Dhyana is an ancient practice in both Hindu and Buddhist scripture. From Sanskrit, it can be roughly translated as “deeper awareness of oneness”.
Dhyana is often described as meditation and while this is true, it’s a specific type of meditation where the meditator should perceive themselves and the rest of the word (including the object of meditation) as one.
With true Dhyana there should be no distinction between yourself and the object you are focusing on. There is not even acknowledgement for the possibility of distinction. It is pure awareness which means that even words cannot describe the state, since that would be an act of distinction.
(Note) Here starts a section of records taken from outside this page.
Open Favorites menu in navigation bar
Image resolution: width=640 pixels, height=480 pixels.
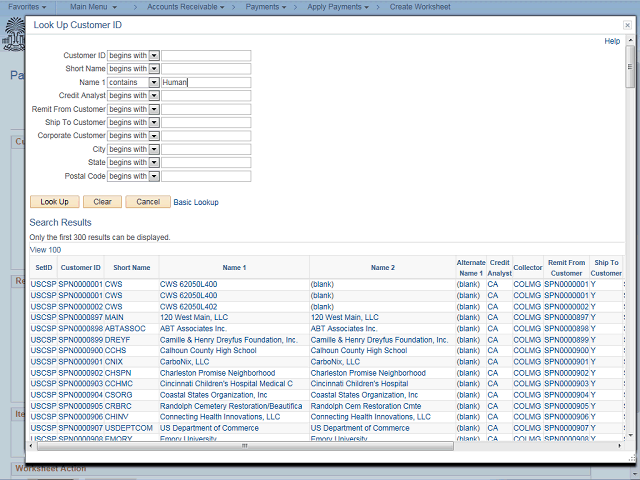(27, 7)
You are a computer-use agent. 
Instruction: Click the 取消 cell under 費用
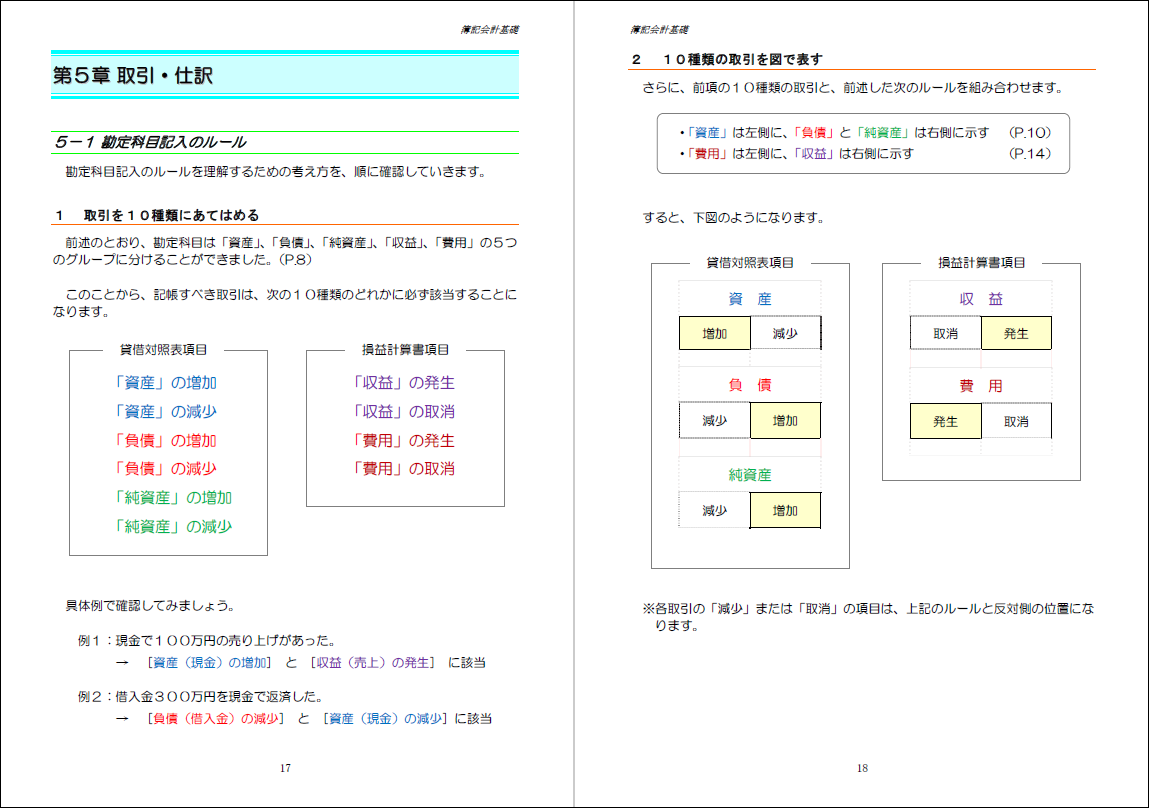coord(1016,420)
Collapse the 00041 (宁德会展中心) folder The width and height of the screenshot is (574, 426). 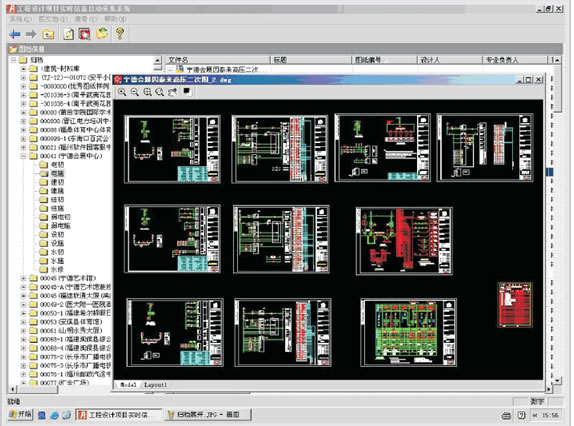[23, 156]
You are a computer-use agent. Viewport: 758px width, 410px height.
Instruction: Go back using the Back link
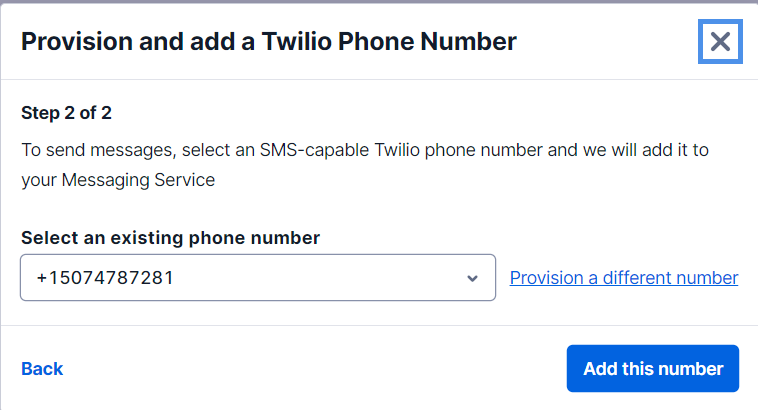(42, 369)

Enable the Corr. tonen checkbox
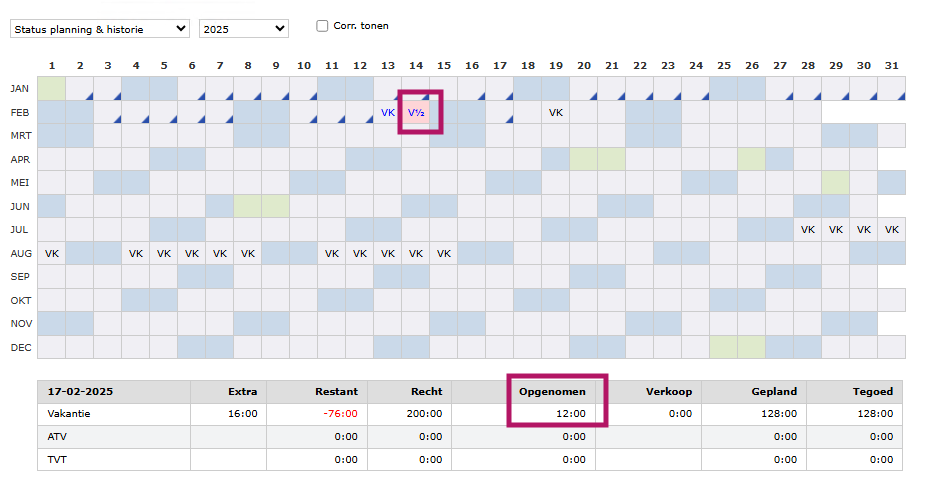pos(322,26)
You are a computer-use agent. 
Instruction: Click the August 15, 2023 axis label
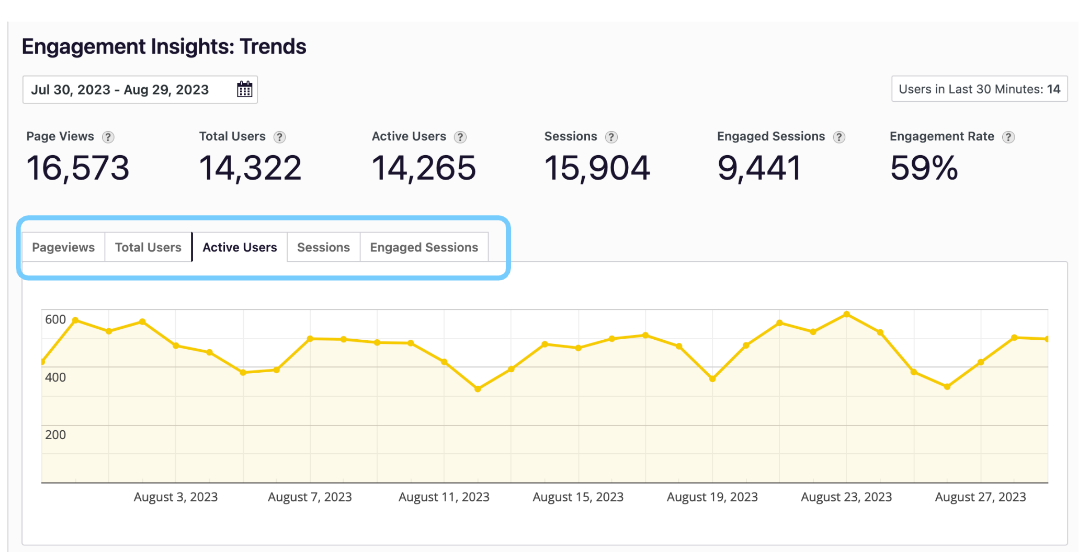coord(578,497)
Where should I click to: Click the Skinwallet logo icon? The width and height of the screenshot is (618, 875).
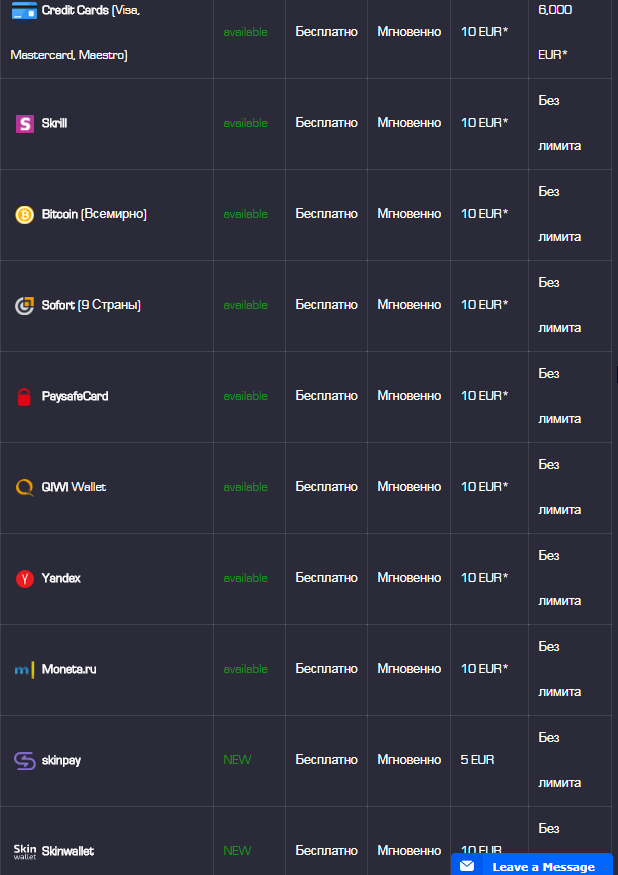[24, 851]
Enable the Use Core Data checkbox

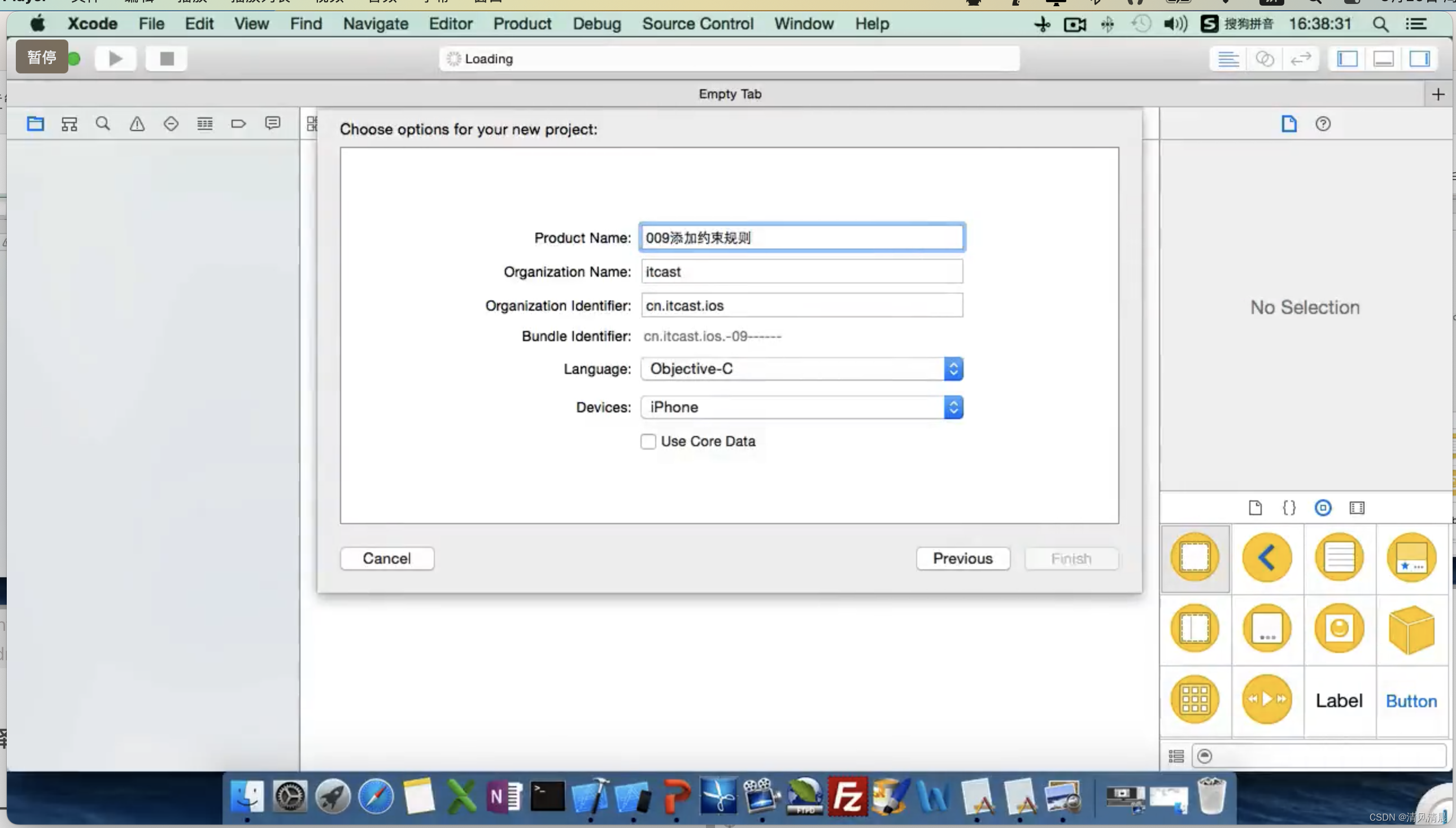pos(647,441)
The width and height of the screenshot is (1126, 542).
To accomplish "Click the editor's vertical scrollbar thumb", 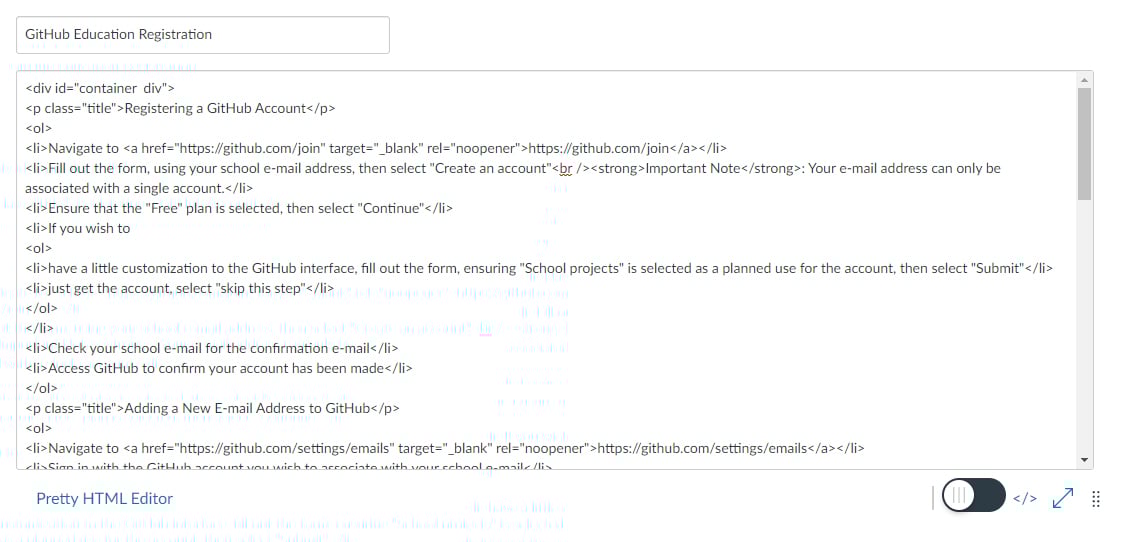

In Buddhism, Dhyana (or Jhana in Pali) translates to “no-mind” which sums up the concept of oneness – there is not even any possibility to distinguish between your “self” an the rest of the word.
How do we achieve Dhyana?
Observe the object of meditation (Dharana) but without judgement – just observing and contemplating everything about the object.
Dhyana is somewhat unique compared to other meditation techniques which usually involve one of the senses. Dhyana should involve none of the senses, complete withdrawal (which is why Pratyahara and Dhrana are the preceding stages and should be practiced before Dhyana). It is advised that you calm the body and mind as much as possible before practicing Dhyana meditation – use Asana to relax the muscles, Pranayama to use the breath to calm the mind.
As you practice Dharana concentration, at first you will be regularly distracted by thoughts, feelings and external influences. Over time, the space between the distractions will slowly start to increase. Eventually, when the mind is quiet enough, you may experience 1-2 seconds of Dhyana. True Dhyana is often described as effortless – you stop trying to meditate and instead experience an effortless state of oneness. If you continue to practice, you may be able to extend the periods of Dhyana.
Eventually this leads to the 8th and final limb of Yoga – Samadhi.